Reference: Harper, W.V., and Furr, J.M., 1986. "Geostatistical analysis of potentiometric data in the Wolfcamp Aquifer of the Palo Duro Basin, Texas", BMI/ONWI-587, April, Office of Nuclear Waste Isolation, Battelle Memorial institute, Columbus, Ohio.

  • Scallops: Scallop data were collected during a 1990 survey cruise off the east coast of North America. Scallop counts were obtained using a dredge. Any scallop smaller than 70 mm was termed a prerecruit. Total catch is the sum of prerecruits and recruits. Measurements included in the data file are:
  • National Marine Fisheries Service (NMFS) 4 digit strata designator in which the sample was taken;
  • sample number per year ranging from 1 to approximately 450;
  • location in terms of latitude and longitude of each sample in the Atlantic Ocean;
  • total number of scallops caught at the sample location;
  • number of scallops whose shell length is smaller than 70 millimeters;
  • number of scallops whose shell length is 70 millimeters or larger.
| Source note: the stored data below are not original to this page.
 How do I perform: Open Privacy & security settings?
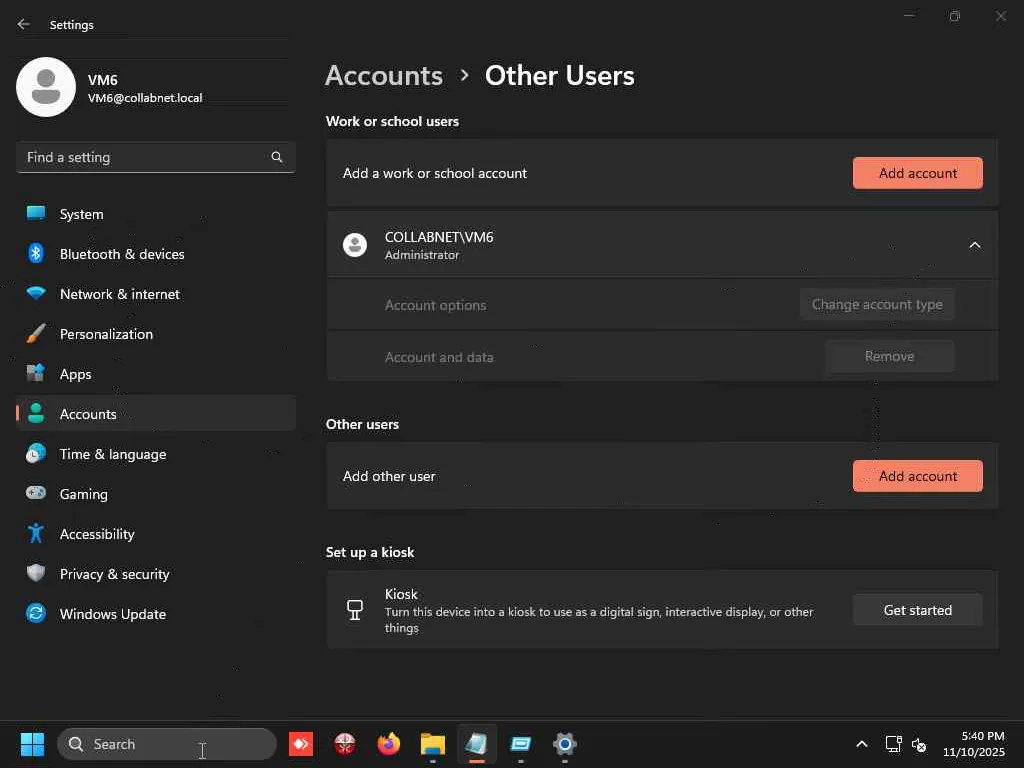(x=114, y=574)
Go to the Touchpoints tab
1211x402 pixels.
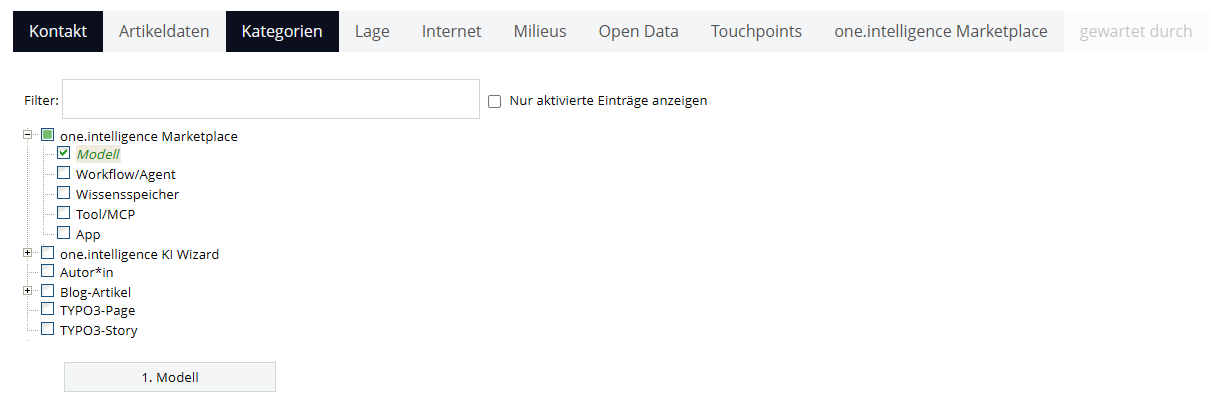(x=756, y=31)
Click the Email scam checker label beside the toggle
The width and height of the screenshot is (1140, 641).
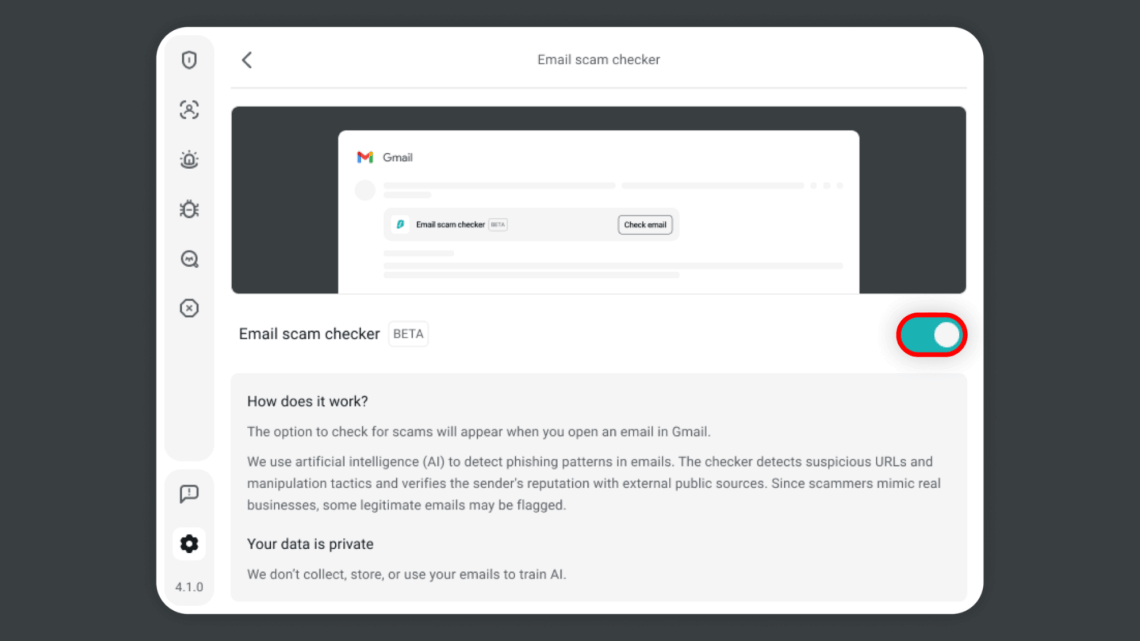309,334
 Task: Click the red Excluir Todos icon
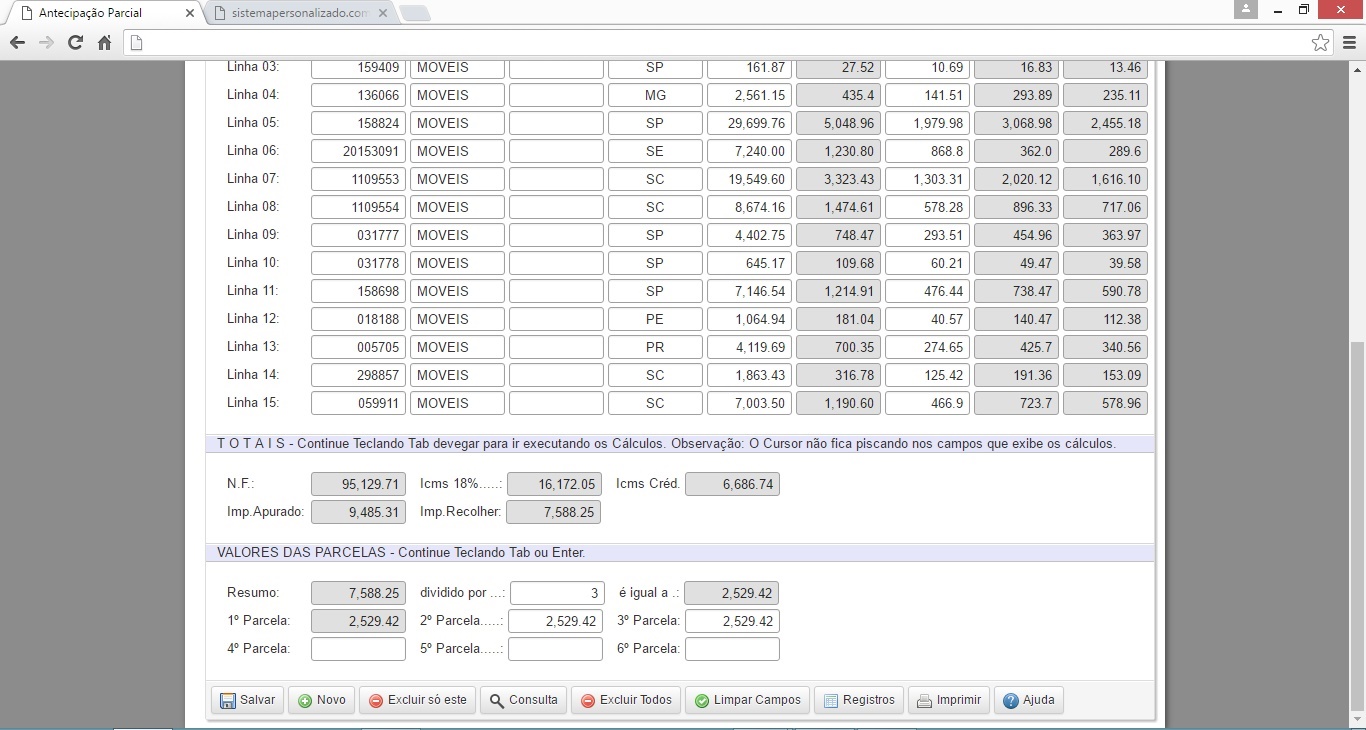588,700
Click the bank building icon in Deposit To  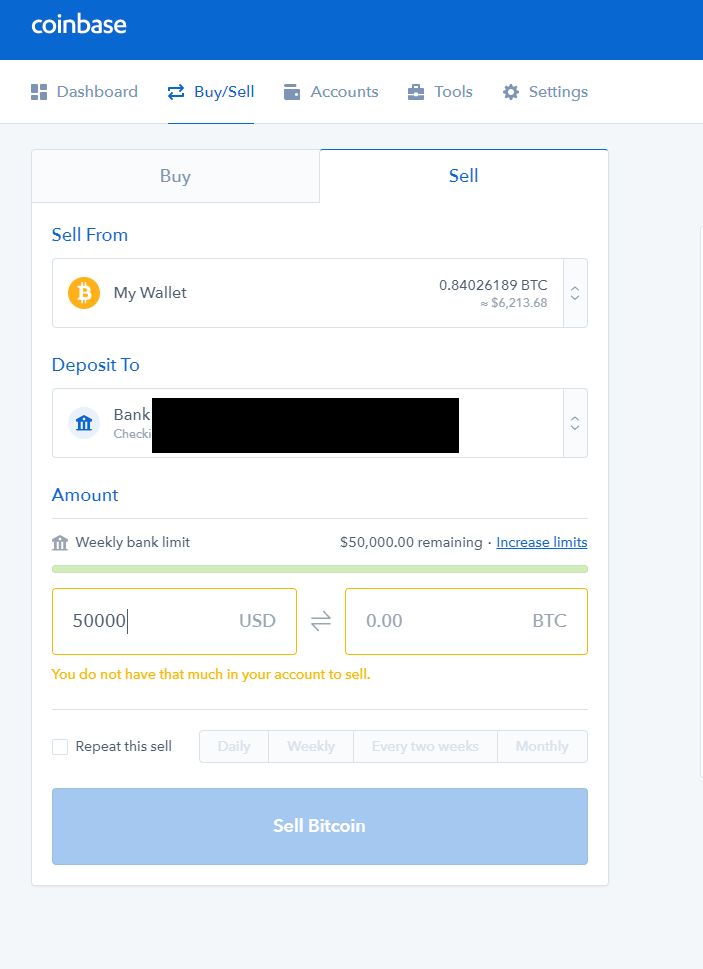click(83, 422)
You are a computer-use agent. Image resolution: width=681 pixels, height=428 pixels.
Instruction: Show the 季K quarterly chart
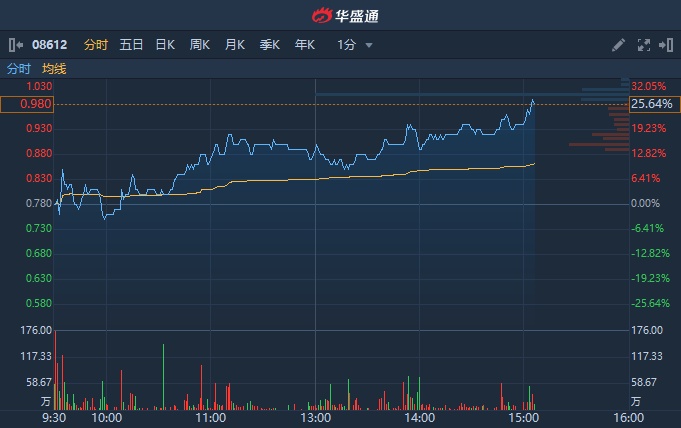(x=270, y=44)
Reference: Ecker, M.D., and Heltshe, J.F. 1994. "Geostatistical estimates of Scallop Abundance", In, Case Studies in Biometry, Lange et al., editors. Wiley, New York

  • Dioxin: A truck transporting dioxin contaminated residues dumped an unknown quantity of these wastes onto a farm Road in Missouri. In November, 1983, the U.S. EPA collected samples of the site. In order to reduce the number of samples required, samples were composited along transects. The transects run parallel to the highway, and this direction is designated as the X-direction. The direction perpendicular to the highway is designated as the Y-direction. Data are TCDD concentration (tetrachlorodibenzo-p-dioxin) in micro grams per kilogram (mug/kg). Co-ordinates and transect length are given in feet. Reference: Zirschy, J.H., and Harris, D.J. 1986. "Geostatistical analysis of hazardous waste site data". Journal of Environmental Engineering, 112:770-784.
  • Organics: Data are Soil Organic Matter values (in grams per kilogram) derived from soil samples taken in a research field at the University of Nebraska West Central Research and Extension Center near North Platte, Nebraska, USA. Data were taken as part of experiments on variable-rate fertilizer technology. Co-ordinates are in metres. Reference. Gotway, C.A. and Hergert, G.W. (1997). ``Incorporating Spatial Trends and Anisotropy in Geostatistical Mapping of Soil Properties''. Soil Science of America Journal, 61:298-309
  • Velvetlf: Subsample of the number of velvetleaf weeds counted in 7 meter² area in a field in Nebraska. Data were collected by Gregg Johnson (see 2nd reference), as part of a research program in weed management at the University of Nebraska.

References: Data set taken from: Gotway, C.A., and Stroup, W.W. 1997. "A generalized linear model approach to spatial data analysis and prediction". Journal of Agricultural, Biological, and Environmental Statistics, 2:157-178.